TO DO: Your answer is the line containing "How do I perform: Open" plus every line after it through the end of the records, printed exactly and free of pictures.

[Stored records]

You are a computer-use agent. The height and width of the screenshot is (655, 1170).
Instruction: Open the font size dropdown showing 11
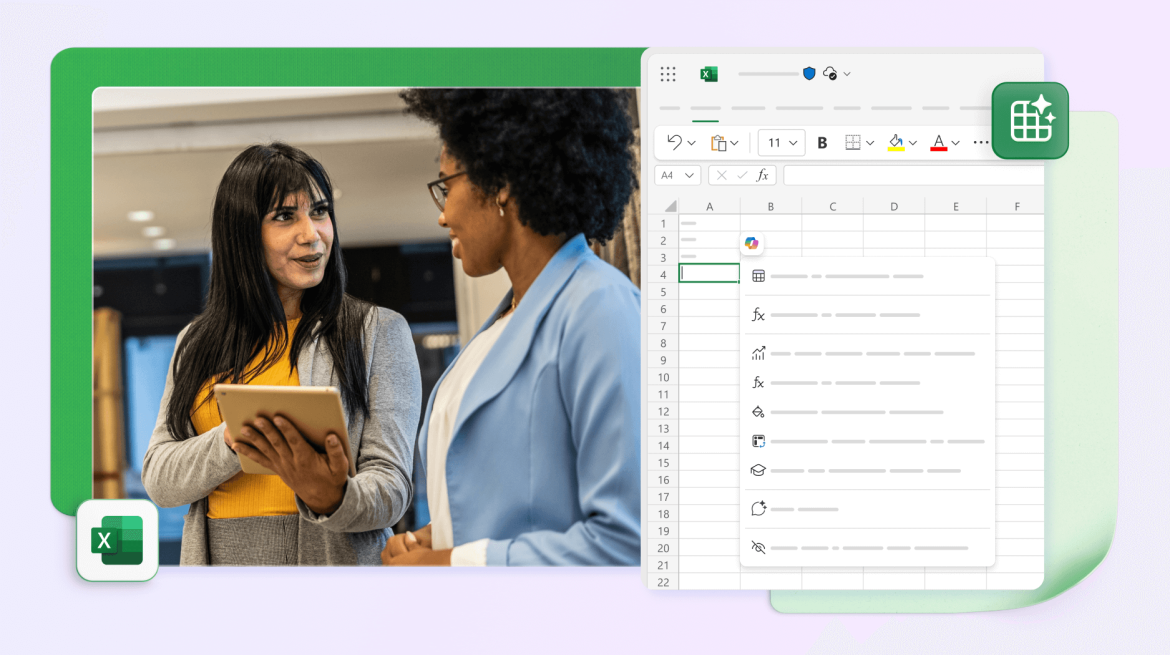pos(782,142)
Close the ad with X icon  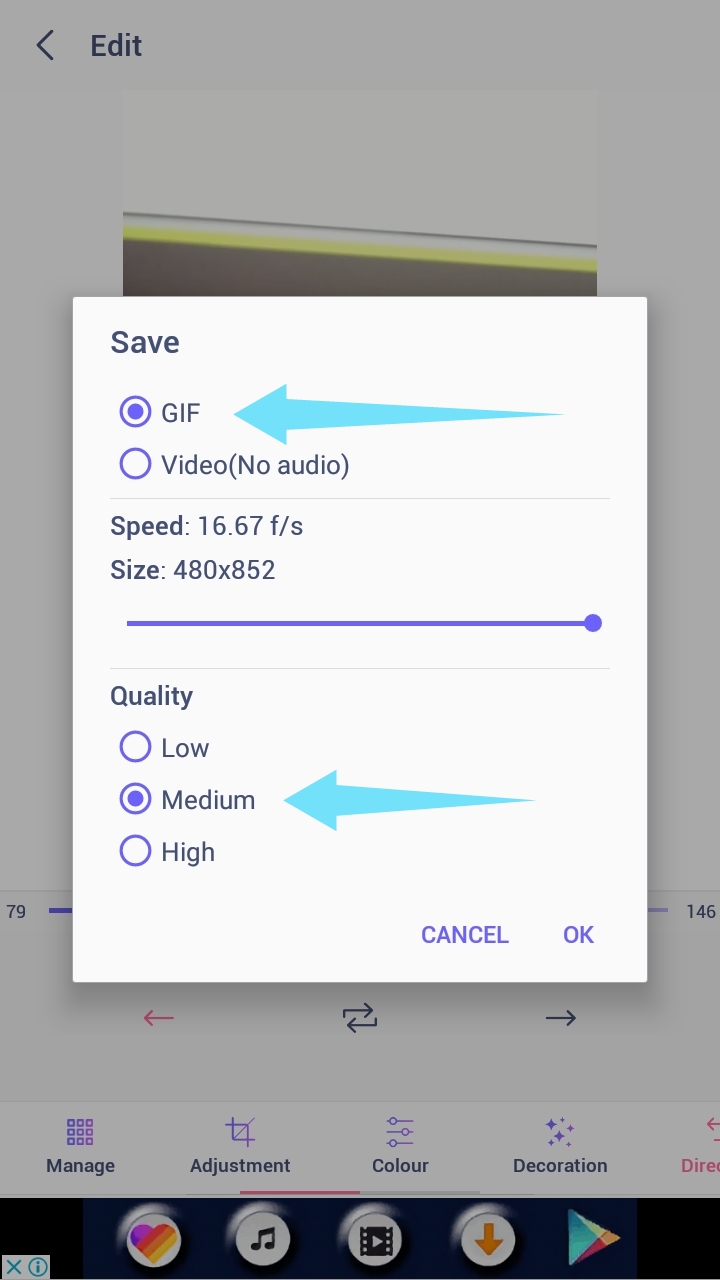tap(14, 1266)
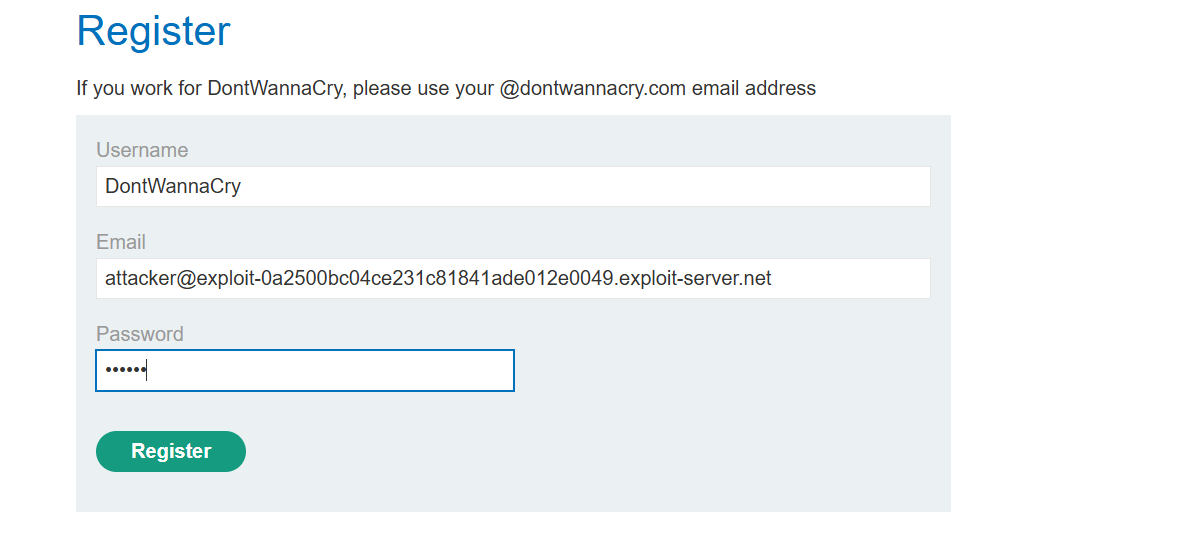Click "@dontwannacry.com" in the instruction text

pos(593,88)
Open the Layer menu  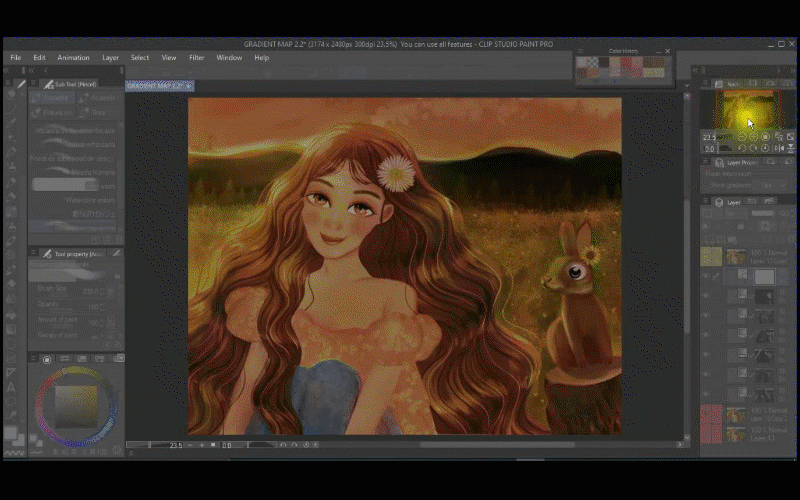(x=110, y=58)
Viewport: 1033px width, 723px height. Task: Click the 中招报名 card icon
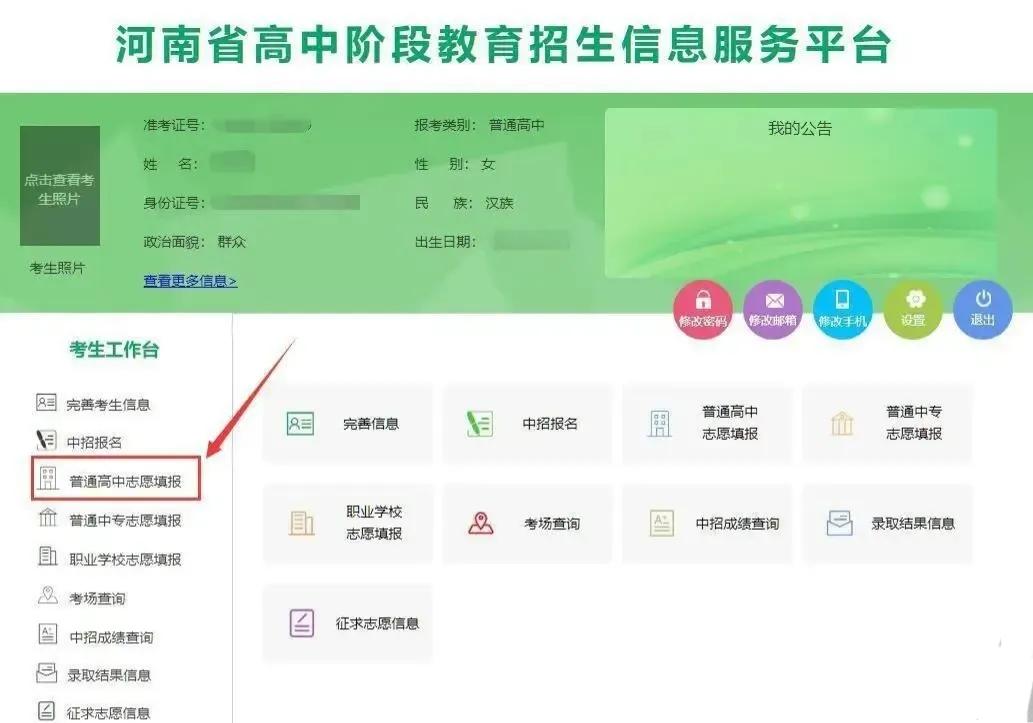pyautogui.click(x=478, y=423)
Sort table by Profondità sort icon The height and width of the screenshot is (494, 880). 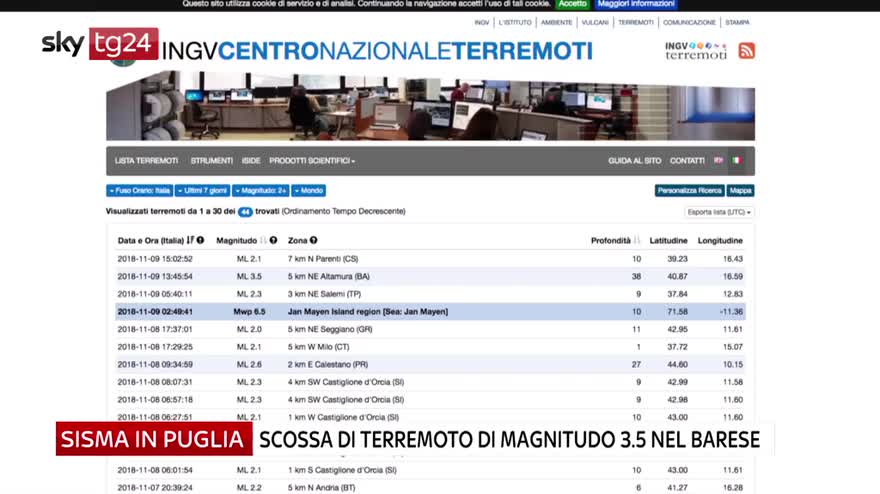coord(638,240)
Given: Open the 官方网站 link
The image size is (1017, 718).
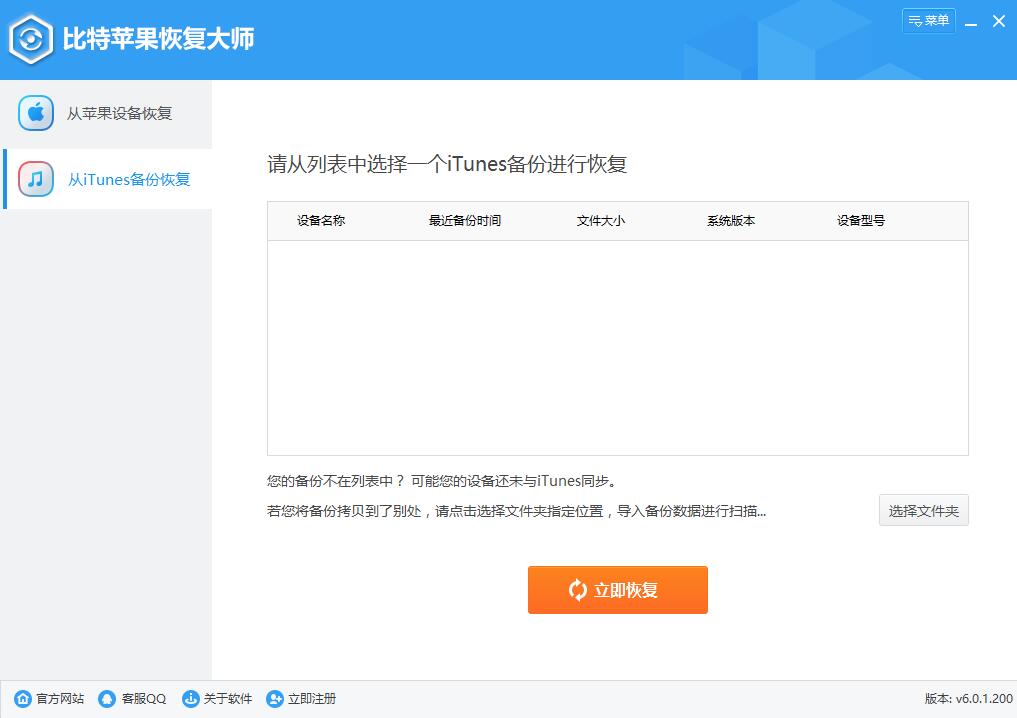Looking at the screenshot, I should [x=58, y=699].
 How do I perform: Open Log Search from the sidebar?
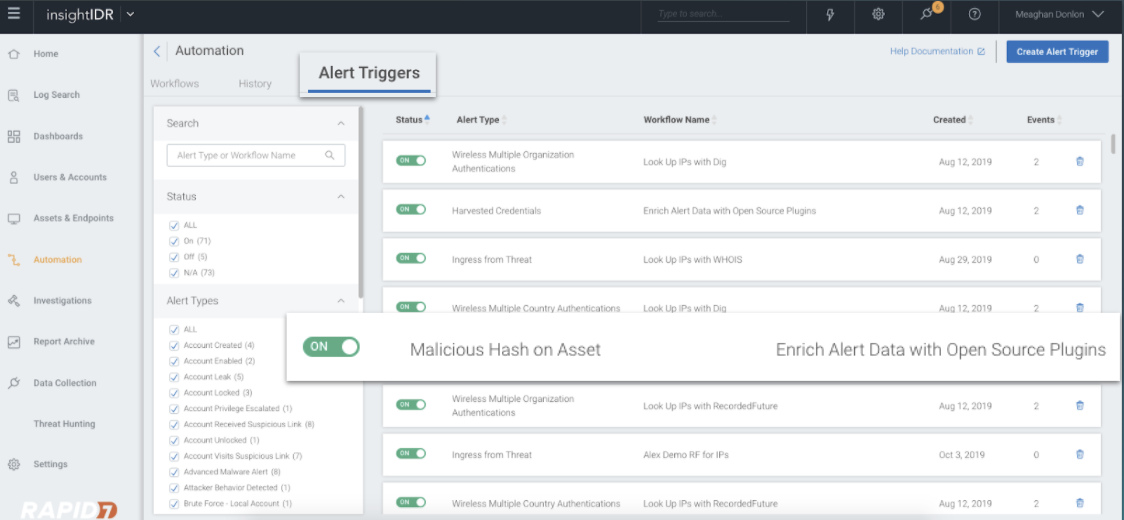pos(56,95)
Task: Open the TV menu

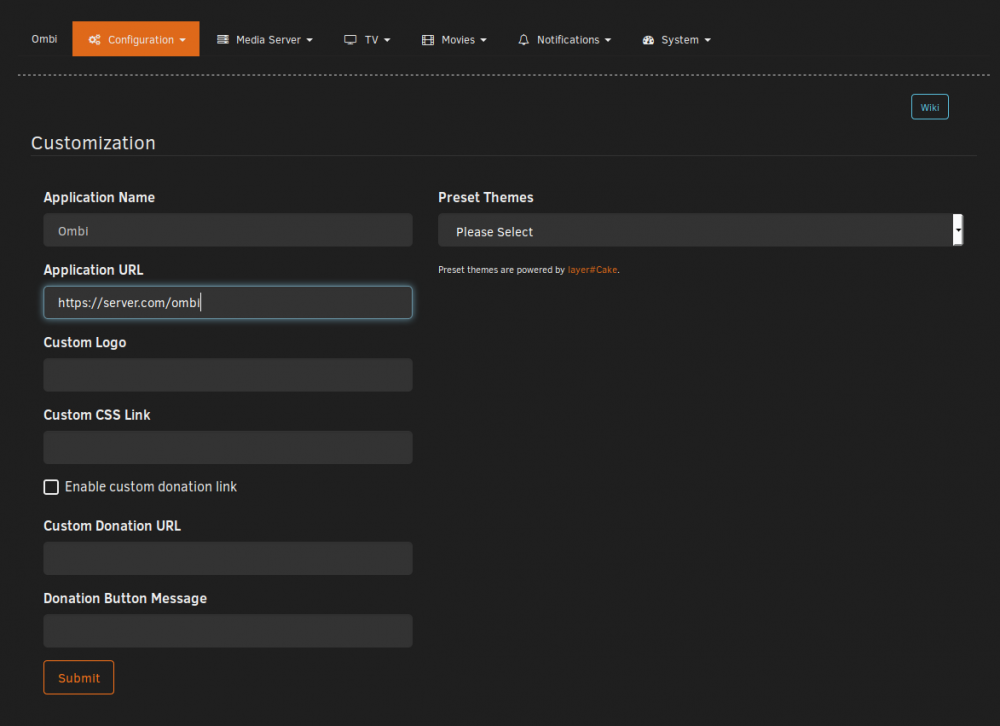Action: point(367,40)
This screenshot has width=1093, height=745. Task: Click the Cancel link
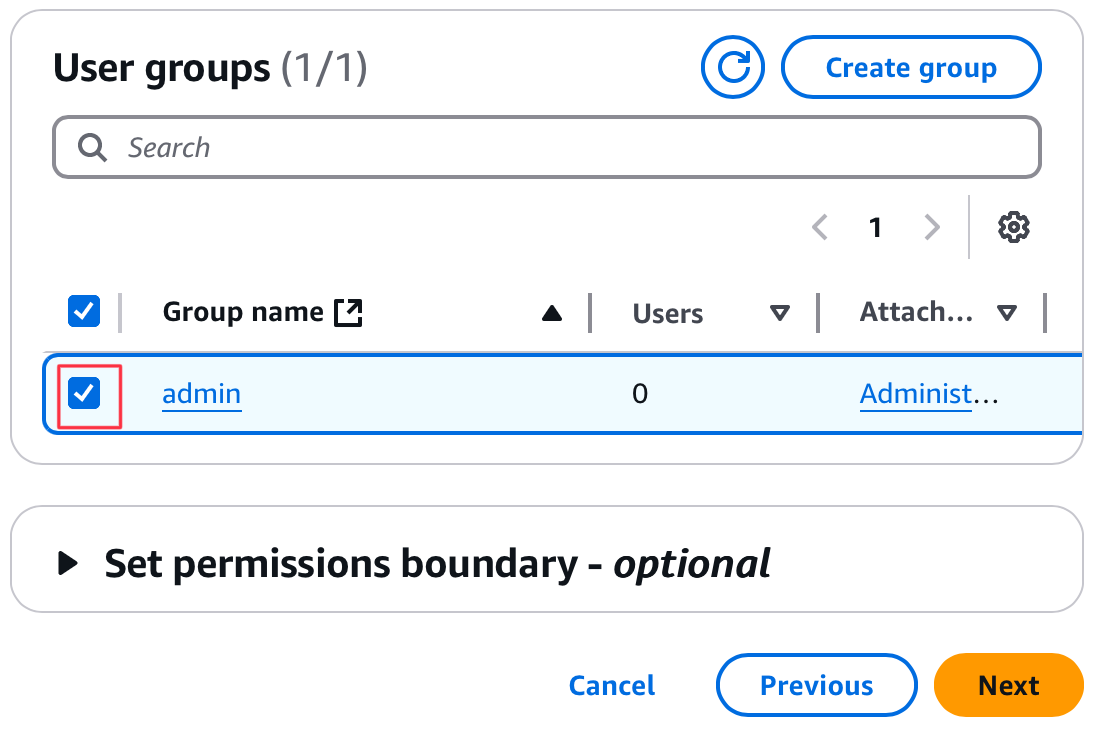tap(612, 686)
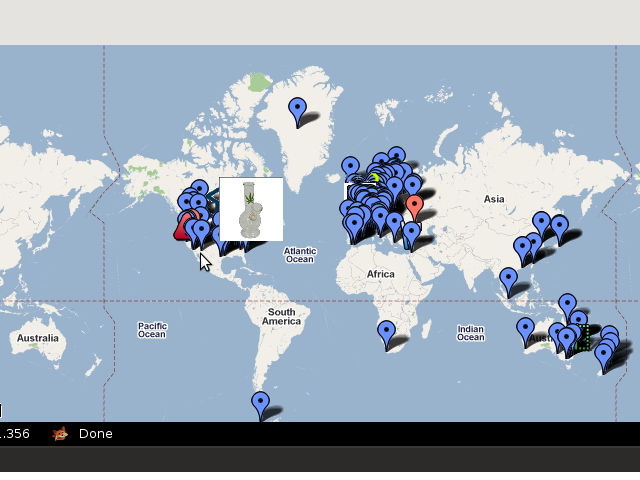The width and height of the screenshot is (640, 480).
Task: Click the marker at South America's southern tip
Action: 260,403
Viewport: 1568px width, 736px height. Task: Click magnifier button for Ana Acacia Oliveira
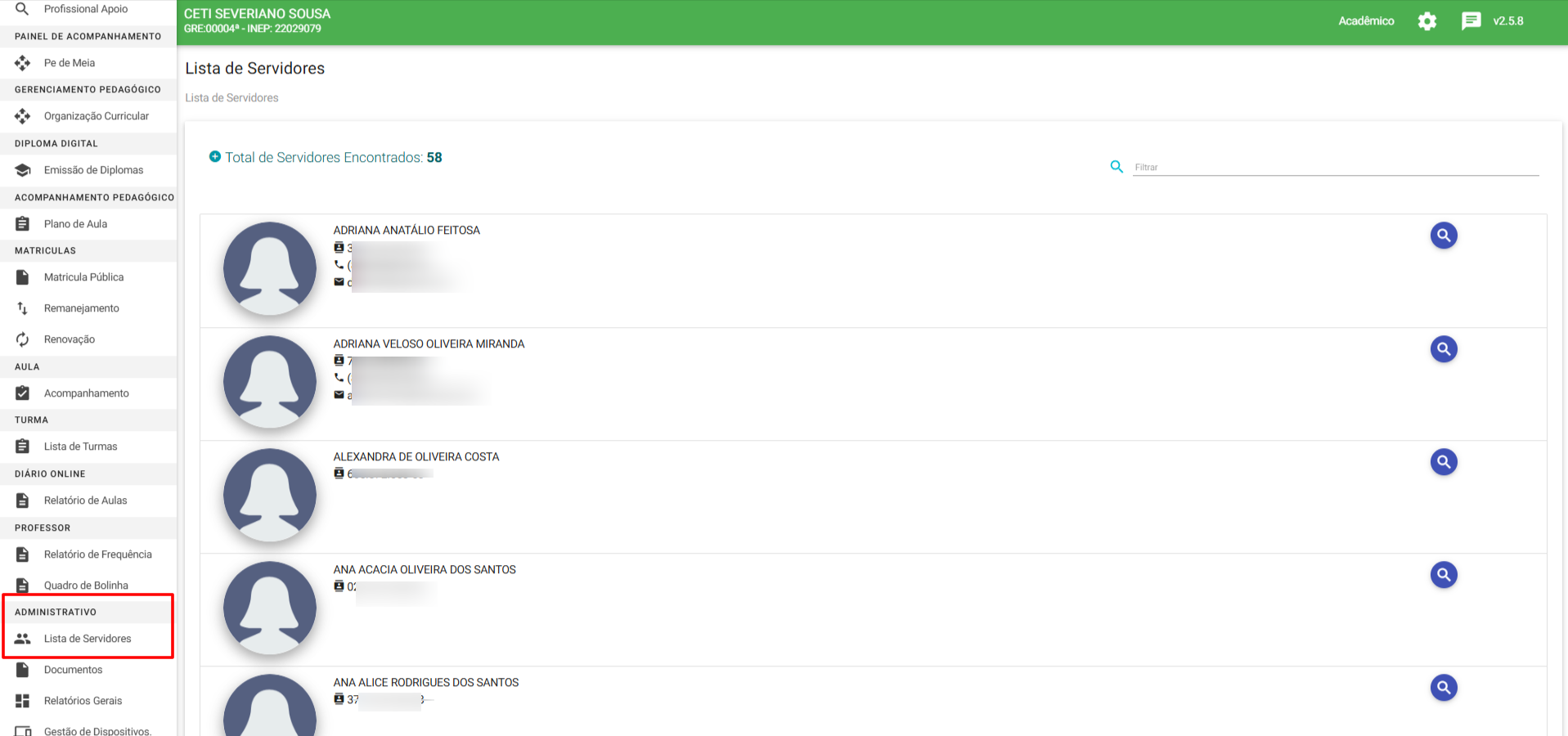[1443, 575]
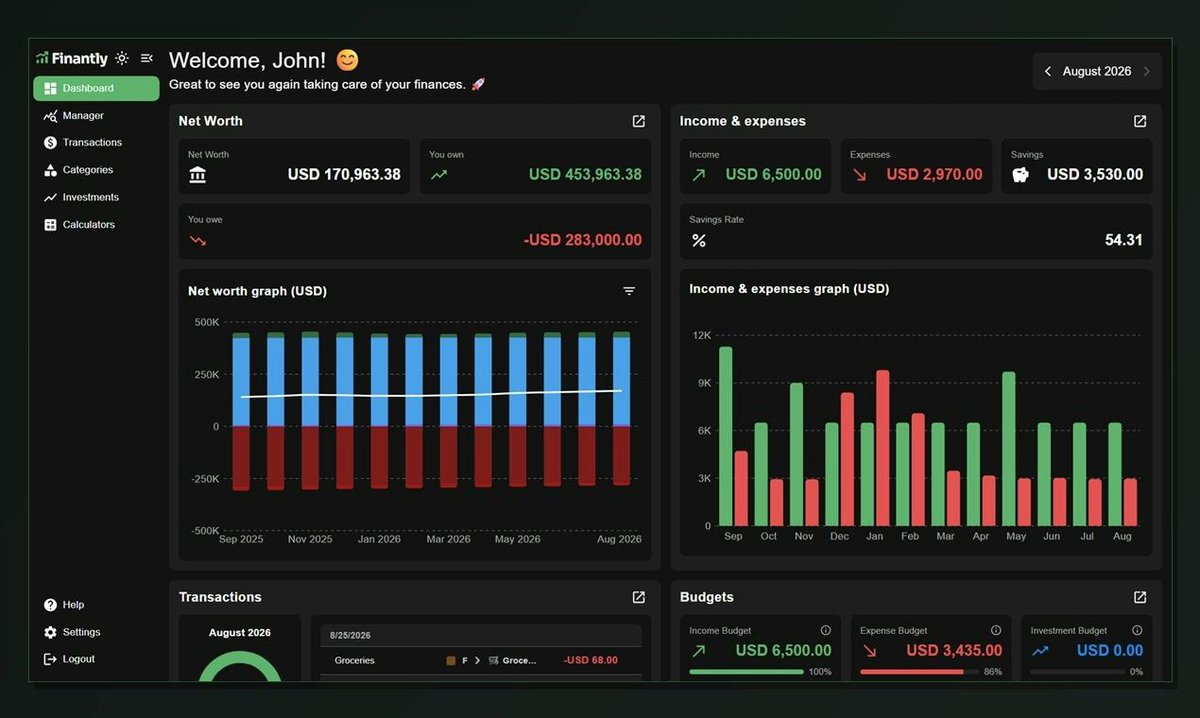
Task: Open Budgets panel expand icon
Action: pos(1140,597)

EXERCISE RESULT:
 How do I perform: Open Log Search from the sidebar?
pos(56,95)
Task: Open the TV menu

Action: point(367,40)
This screenshot has width=1093, height=745. Task: Click the Cancel link
tap(612, 686)
The width and height of the screenshot is (640, 480).
Task: Click the marker at South America's southern tip
Action: 260,403
Viewport: 1568px width, 736px height. Task: Click magnifier button for Ana Acacia Oliveira
[1443, 575]
Task: Open Budgets panel expand icon
Action: pos(1140,597)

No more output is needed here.